March 2017: On the last day prior to my move across the country, Sarah began expressing some remorse. I wondered if I was doing the right thing, until I realized remorse was 1 of 3 things I needed to see. The other 2 were honesty and transparency, which I never saw (to this day).
April 2017 and beyond: I have not been this happy in 2 years. I still ruminate about everything I put up with, though it has lessened over time. I feel proud that I did everything I could to work things out. There is a part of me that will always love her, but it is healthier to not have her part of my life.
Lessons Learned after Infidelity:
- I focused a lot on understanding the mechanism & mindset of the cheater. I was hooked on Emotional Affair Journey to help try and explain everything. Focus instead on how YOU are feeling. It is OK to be compassionate, but allow yourself to get angry too.
- I really struggled with boundaries. I wanted everything to work out. When does it become not OK? Is a weird text fine? Are changing passwords OK? Is taking off a wedding ring acceptable? How about a secret apartment to escape to? New sex toys, even though you are not having sex? I am amazed I put up with so much.

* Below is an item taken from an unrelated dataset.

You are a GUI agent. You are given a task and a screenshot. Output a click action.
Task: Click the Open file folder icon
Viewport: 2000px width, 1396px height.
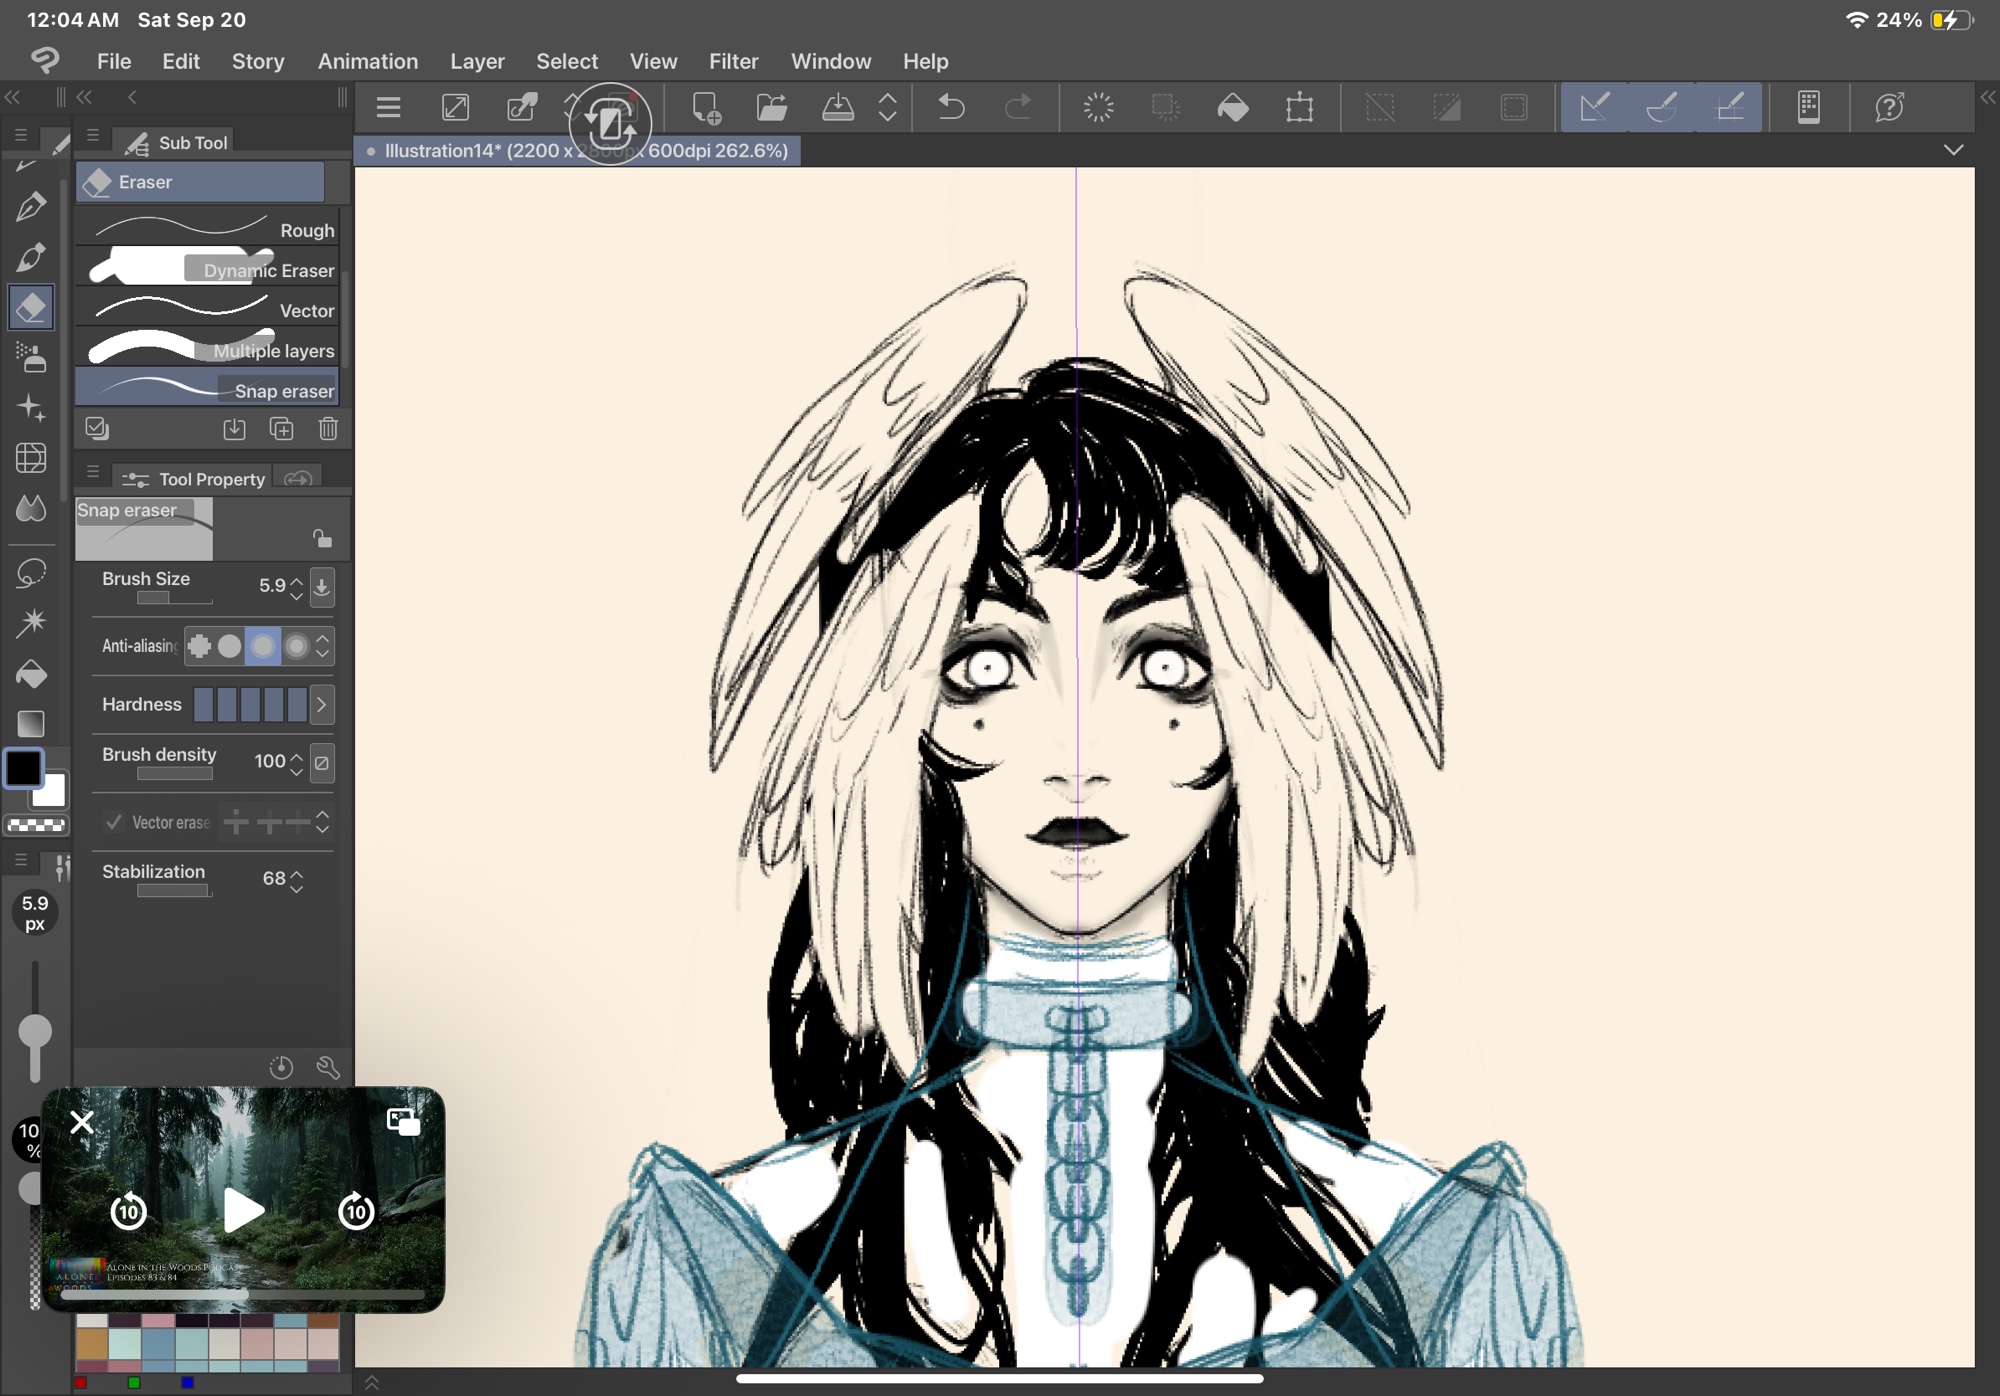click(x=771, y=107)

- I found that “bilateral music” did wonders to alleviate my stress. 90% of my heart pains evaporated after a day of listening to it with headphones. I cannot explain why it works, though it is worth trying.
- A lot of the pain you are experiencing is because your trust has been shattered and you might be holding onto the past relationship. It is gone. Trust me when I say that you will be happier no matter how this works out. You now have to choose between:
- Leaving since you do not deserve to be treated this way
- Or forming a new relationship with someone who really hurt you. The new relationship will be stronger & deeper than ever. I held onto this dream because it was easy for me to envision. It just didn’t work out for me that way. I hope it can for you.